Academic journal article Yearbook for Traditional Music

The Significance of Tantric Sects for Drum Practice in the Central Himalayas

Academic journal article Yearbook for Traditional Music

The Significance of Tantric Sects for Drum Practice in the Central Himalayas

Article excerpt

Gorakhnath is a tantric figure revered by a number of Hindu Shaivite sects. These sects exist particularly in Nepal, but are also found elsewhere in, or near, the Himalayas in parts of northern India and Bengal. In addition, others in the Himalayas see Gorakhnath as particularly influential for their religious lives. For instance, Maskarinec (1995:7) mentions that shamans in Nepal regard Gorakhnath as the "highest" spiritual authority. The suffix -nath literally means "lord" or "master," and thus is used in many contexts.

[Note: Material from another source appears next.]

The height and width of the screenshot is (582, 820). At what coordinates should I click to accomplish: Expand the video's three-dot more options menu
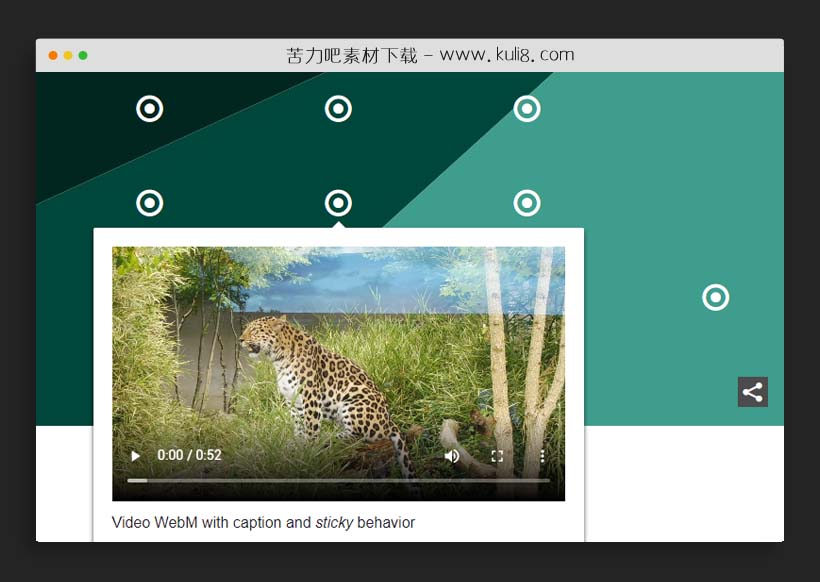click(542, 456)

Most broadly this suffix is used in association with the names of specific temples and their principal deities, such as Kedarnath, Tungnath, or Bodinath, highlighting the reverence people hold for these places of worship and their deities. In addition many people more generally refer to "Naths" as those who follow the teachings of Gorakhnath. They are also referred to as Gorakhpanth-meaning the sect(s) (panth) of Gorakhnath.

Little is really known about Gorakhnath as an actual historical figure. He appears to have lived about a thousand years ago and his teachings as well as those of his guru, Matsyendranath, have shaped an esoteric philosophical tradition that is carried on today by Gorakhpanthis. Kanphata Yogis are the most well known sect of ascetics who revere Gorakhnath as their founder and primary guru. As Bharati (1982:873) suggests, the sect is not only a tantric (Shaivite and Sakta) order but also has connections with the Vajrayana Buddhist tradition. Kanphata Yogis consider Gorakhnath to be a deity and worship him in many temples throughout Nepal. In his deified form, Gorakhnath is most commonly associated with Siva. Consequently, Kanphata Yogis are frequently found in locations near Siva temples. For instance, Sharma (1973:252) describes their existence in western Nepal and mentions how they are married and live a householder life while acting as priests in shrines dedicated to Bhairavnath-another form of Siva.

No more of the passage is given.